I wanted to make an overlay displaying the postcode centroids to see if they would be useful in working out the postcode for OSM addresses. Postcodes are part of the jealously-guarded Royal Mail database, sold as the PAF, which makes a couple of million pounds profit each year for Royal Mail. I would have liked to the detailed address data or at least the polygon that a postcode covers but the centroids are the best we have for now.

The process of making an overlay started by converting the OS eastings and northings to longitude and latitude. The original file is pruned to remove the excess and then I used gdaltransform to make the conversion, using the the OSGB datum EPSG:27700, before loading this into a database table.

Next I set about drawing a transparent set of tiles to use. I wanted to draw a dot for the centroid and the postcode as text beneath it. If I retrieve a list of centroids for the tile then any point close to the edge of a tile would have text that extends beyond the edge. The next-door tile, however, wouldn't know about that centroid so the text would be cut off. The simple way to deal with this is to draw each tile a bit bigger retrieving data for a larger area, draw the centroids and text then trim each tile to it's proper size. That way the text for points close to an edge will appear on tiles either side of the edge.

I rendered a set of zoom level 16 tiles for my local area and took a look to see how useful the centroid information is. It varies. For some roads the postcode is obvious from the centroid, some it is not clear where a postcode changes. I think it is of some use, so I pressed on.

I did not want to fill my on-line disk space with tiles that might not get used, so I decided to try creating the tiles on the fly to see if the response would be good enough. It is pretty good and local caching of the tiles helps too. I did have a small problem with the HTTP headers not wanting to work, but now that is sorted out. I can load the tiles as an overlay http://www.raggedred.net/codepoint/ and they work as a layer in JOSM and Potlatch 2 by using http://www.raggedred.net/tiles/codepoint as the place to get the tiles from.

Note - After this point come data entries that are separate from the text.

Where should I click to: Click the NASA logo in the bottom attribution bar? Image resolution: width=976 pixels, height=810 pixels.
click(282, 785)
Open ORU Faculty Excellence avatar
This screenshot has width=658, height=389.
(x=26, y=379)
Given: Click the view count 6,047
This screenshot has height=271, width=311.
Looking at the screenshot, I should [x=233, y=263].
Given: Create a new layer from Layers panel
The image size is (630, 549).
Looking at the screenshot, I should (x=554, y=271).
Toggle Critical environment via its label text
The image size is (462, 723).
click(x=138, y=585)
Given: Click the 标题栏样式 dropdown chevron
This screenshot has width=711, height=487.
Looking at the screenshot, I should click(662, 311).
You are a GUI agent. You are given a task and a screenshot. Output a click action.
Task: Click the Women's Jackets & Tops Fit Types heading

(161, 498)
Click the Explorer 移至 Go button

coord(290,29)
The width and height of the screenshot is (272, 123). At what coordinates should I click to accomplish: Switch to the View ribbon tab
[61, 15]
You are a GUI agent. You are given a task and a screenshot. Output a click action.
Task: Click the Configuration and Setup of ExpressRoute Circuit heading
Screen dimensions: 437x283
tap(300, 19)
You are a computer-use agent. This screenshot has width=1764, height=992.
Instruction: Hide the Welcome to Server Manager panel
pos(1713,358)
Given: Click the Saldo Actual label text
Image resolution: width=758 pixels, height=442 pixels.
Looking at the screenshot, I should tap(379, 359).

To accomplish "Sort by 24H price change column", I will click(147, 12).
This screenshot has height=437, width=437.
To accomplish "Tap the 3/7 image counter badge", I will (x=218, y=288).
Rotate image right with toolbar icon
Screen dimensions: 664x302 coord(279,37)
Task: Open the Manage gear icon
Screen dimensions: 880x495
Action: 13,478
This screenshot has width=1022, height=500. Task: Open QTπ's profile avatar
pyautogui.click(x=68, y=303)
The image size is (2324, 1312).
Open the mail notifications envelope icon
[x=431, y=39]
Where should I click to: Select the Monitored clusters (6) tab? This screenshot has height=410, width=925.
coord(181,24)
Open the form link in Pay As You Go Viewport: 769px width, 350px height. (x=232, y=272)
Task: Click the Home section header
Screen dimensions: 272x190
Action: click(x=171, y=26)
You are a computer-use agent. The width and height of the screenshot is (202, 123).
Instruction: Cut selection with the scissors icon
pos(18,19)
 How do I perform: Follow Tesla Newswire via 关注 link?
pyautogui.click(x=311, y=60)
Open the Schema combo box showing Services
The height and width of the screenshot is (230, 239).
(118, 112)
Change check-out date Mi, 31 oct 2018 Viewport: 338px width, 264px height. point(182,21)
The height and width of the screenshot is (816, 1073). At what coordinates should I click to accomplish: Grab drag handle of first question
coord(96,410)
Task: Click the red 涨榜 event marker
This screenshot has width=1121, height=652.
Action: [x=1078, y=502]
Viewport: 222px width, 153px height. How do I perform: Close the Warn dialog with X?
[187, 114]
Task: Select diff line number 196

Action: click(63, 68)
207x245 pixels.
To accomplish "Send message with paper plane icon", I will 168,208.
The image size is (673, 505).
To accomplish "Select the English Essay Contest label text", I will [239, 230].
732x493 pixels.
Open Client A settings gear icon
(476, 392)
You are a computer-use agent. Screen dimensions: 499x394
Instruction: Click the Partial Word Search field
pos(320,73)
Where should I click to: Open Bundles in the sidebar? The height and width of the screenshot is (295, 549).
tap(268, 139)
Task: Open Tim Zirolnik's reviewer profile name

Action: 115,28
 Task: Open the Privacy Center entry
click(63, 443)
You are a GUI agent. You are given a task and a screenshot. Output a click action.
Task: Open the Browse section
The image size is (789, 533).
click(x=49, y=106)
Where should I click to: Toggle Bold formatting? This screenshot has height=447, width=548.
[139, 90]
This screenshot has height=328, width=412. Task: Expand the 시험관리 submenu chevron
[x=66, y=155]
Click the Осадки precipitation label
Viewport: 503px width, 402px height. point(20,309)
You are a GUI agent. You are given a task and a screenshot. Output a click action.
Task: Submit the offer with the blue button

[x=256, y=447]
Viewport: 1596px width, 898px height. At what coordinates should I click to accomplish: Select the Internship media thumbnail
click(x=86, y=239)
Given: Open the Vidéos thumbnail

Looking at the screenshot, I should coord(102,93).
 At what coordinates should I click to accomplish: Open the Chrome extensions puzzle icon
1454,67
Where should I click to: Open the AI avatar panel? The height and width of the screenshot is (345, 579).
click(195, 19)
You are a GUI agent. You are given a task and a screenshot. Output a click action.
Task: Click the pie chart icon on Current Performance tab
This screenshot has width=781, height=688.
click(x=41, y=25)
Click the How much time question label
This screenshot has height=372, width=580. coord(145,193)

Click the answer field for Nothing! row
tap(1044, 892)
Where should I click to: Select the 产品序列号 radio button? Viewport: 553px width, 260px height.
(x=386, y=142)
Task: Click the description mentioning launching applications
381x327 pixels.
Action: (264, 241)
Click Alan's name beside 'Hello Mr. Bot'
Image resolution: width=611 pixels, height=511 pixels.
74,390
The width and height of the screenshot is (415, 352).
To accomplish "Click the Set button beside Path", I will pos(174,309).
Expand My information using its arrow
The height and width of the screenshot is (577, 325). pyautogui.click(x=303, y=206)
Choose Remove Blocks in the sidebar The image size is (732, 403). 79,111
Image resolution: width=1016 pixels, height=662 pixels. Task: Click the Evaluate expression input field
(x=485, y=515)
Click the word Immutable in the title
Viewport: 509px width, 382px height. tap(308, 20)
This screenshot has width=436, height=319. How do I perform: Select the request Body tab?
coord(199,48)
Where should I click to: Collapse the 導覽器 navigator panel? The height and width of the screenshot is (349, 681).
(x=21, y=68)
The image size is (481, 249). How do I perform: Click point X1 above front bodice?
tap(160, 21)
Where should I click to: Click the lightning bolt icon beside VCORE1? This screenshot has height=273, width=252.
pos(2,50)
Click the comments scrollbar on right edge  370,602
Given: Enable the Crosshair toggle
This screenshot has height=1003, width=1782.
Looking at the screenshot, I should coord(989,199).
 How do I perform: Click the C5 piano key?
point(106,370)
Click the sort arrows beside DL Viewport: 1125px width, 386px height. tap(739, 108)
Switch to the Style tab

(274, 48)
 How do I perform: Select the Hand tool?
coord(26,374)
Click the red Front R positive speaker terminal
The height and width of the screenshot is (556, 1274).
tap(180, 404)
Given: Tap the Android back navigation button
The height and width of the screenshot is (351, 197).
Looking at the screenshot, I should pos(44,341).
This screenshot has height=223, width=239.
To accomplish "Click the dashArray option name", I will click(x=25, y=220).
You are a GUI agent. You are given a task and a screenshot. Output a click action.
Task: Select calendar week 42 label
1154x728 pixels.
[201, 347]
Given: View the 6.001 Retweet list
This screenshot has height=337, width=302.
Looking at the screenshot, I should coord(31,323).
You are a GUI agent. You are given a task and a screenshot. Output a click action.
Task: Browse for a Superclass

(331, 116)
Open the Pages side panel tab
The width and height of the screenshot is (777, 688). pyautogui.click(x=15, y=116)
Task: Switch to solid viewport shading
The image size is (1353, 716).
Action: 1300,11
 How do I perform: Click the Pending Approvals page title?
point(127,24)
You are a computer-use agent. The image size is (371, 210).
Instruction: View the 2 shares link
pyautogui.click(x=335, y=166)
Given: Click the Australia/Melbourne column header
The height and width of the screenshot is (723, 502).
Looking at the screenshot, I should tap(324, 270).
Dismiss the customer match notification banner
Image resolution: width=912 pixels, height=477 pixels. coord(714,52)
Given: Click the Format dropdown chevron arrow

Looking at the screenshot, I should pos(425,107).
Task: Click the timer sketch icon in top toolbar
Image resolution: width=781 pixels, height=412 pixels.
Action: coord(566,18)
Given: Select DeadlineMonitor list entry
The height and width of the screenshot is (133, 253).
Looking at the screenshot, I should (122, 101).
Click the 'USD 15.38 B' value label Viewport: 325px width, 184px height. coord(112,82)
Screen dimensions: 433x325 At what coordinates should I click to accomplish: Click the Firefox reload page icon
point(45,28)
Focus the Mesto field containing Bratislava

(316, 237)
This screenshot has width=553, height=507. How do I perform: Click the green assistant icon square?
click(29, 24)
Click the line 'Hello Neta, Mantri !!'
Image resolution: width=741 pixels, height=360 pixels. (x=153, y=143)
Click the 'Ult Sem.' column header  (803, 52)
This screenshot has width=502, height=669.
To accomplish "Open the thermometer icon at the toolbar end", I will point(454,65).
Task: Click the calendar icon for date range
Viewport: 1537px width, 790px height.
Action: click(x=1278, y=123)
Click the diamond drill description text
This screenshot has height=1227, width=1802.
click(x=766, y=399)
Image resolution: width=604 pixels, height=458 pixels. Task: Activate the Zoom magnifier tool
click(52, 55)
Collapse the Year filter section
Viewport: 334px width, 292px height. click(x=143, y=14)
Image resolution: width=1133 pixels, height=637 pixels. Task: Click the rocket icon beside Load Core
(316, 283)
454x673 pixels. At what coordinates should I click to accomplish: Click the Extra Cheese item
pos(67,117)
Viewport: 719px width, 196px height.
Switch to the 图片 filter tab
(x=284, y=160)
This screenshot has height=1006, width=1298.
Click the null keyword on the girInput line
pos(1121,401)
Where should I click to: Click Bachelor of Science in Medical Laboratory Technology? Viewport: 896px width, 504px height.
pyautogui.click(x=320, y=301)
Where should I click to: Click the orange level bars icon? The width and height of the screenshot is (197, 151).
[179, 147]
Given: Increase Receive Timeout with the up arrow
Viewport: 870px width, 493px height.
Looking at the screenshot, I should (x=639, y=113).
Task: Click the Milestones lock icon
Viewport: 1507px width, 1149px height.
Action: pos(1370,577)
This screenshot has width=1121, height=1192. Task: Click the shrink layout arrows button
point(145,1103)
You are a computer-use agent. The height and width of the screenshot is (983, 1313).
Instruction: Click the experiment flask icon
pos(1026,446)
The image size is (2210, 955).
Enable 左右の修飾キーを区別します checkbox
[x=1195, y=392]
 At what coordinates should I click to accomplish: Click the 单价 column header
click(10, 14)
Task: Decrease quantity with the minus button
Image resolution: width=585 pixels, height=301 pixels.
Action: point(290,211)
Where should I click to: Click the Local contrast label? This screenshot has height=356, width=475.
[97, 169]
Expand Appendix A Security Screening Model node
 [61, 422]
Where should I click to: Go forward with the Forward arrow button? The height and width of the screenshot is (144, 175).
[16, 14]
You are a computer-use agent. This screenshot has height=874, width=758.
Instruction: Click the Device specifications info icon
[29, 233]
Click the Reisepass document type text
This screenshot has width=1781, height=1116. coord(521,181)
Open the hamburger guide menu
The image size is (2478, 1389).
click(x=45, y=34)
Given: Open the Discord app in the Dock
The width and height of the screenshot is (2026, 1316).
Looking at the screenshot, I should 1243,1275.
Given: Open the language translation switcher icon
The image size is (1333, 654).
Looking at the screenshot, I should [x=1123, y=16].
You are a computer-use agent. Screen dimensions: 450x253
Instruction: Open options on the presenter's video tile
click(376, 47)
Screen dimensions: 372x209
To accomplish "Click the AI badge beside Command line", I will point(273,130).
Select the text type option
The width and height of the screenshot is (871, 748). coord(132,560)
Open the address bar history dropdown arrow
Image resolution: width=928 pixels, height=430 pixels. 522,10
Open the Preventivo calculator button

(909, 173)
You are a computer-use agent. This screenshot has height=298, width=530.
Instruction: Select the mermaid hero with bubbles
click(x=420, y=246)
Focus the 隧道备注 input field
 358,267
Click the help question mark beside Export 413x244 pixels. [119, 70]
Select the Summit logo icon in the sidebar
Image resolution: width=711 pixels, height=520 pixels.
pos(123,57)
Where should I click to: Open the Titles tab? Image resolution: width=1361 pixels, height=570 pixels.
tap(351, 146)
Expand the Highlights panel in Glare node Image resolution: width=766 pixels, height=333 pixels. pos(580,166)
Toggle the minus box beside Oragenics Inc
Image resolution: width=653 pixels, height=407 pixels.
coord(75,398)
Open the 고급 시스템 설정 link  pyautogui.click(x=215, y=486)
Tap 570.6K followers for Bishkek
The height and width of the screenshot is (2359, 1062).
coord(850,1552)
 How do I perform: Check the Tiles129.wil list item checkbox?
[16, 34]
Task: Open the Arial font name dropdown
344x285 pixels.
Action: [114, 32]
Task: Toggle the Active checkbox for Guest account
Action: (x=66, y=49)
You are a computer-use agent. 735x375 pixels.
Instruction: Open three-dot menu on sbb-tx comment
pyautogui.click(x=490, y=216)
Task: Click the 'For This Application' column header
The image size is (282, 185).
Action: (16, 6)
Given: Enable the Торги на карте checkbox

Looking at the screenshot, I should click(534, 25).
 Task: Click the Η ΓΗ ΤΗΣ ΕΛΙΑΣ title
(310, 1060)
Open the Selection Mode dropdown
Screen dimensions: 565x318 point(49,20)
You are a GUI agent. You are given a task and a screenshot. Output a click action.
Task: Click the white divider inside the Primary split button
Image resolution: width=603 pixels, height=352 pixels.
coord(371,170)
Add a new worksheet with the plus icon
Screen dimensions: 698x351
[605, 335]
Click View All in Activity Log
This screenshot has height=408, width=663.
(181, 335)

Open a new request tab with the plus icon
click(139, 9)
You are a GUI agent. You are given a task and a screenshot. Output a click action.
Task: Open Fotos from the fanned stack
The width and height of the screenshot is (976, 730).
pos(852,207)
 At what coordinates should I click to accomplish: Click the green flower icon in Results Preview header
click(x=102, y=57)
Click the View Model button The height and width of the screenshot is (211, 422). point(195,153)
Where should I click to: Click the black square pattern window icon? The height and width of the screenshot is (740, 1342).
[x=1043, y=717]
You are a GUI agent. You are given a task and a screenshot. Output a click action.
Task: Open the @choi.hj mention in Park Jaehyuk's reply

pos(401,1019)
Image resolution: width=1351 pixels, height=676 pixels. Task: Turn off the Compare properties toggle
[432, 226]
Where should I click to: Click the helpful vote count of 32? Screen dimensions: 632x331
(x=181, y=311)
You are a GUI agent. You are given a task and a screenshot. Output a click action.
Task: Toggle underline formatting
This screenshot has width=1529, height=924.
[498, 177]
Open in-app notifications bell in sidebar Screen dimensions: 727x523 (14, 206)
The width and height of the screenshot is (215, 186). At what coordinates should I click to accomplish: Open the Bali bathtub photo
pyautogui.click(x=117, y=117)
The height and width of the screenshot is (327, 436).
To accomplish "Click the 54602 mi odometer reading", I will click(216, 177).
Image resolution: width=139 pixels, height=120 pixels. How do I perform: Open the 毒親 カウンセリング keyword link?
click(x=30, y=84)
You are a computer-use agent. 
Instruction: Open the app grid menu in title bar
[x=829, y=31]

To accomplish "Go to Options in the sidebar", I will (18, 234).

I have only loaded the HU postcode area so far so, I will need to load areas for other areas if people want them. I do hope no one uses this to enter centroids into OSM, which seems a pointless exercise to me, but it might help people work out post codes for addressing.

4 comments:

naesk said...

Hi Chris

I believe this dataset be of any use to you http://www.doogal.co.uk/UKPostcodes.php?Search=HU

Chris Hill said...

Thanks Sean.
The postcode data on doogal is the same source as we already have. Their estimates of the addresses seem a bit out, probably because they are calculated automatically. Accurately pinning down the postcode for a real address is the part that needs a survey on the ground.

The actual address data was not released as part of OS OpenData, only the postcode centroids so I wonder where they got that from.

Irma said...

Hi Chris, I am trying to do exactly the same. Can you tell me how you managed to transform the data to long/lat? When I run the command: gdaltransform -s_srs EPSG:27700 -t_srs EPSG:4326 I get the error:
ERROR 6: EPSG PCS/GCS code 27700 not found in EPSG support files. Is this a val
id
EPSG coordinate system?
Many Thanks,
Irma

Chris Hill said...

Irma,
The command line I use is:

gdaltransform -t_srs WGS84 -s_srs 'EPSG:27700' < ext.txt > lonlat.txt

I create an extract of just northings and eastings for each centroid (ext.txt) wizz them through this command and then merge the lonlat.txt file back to the other data. A bit messy but it works well.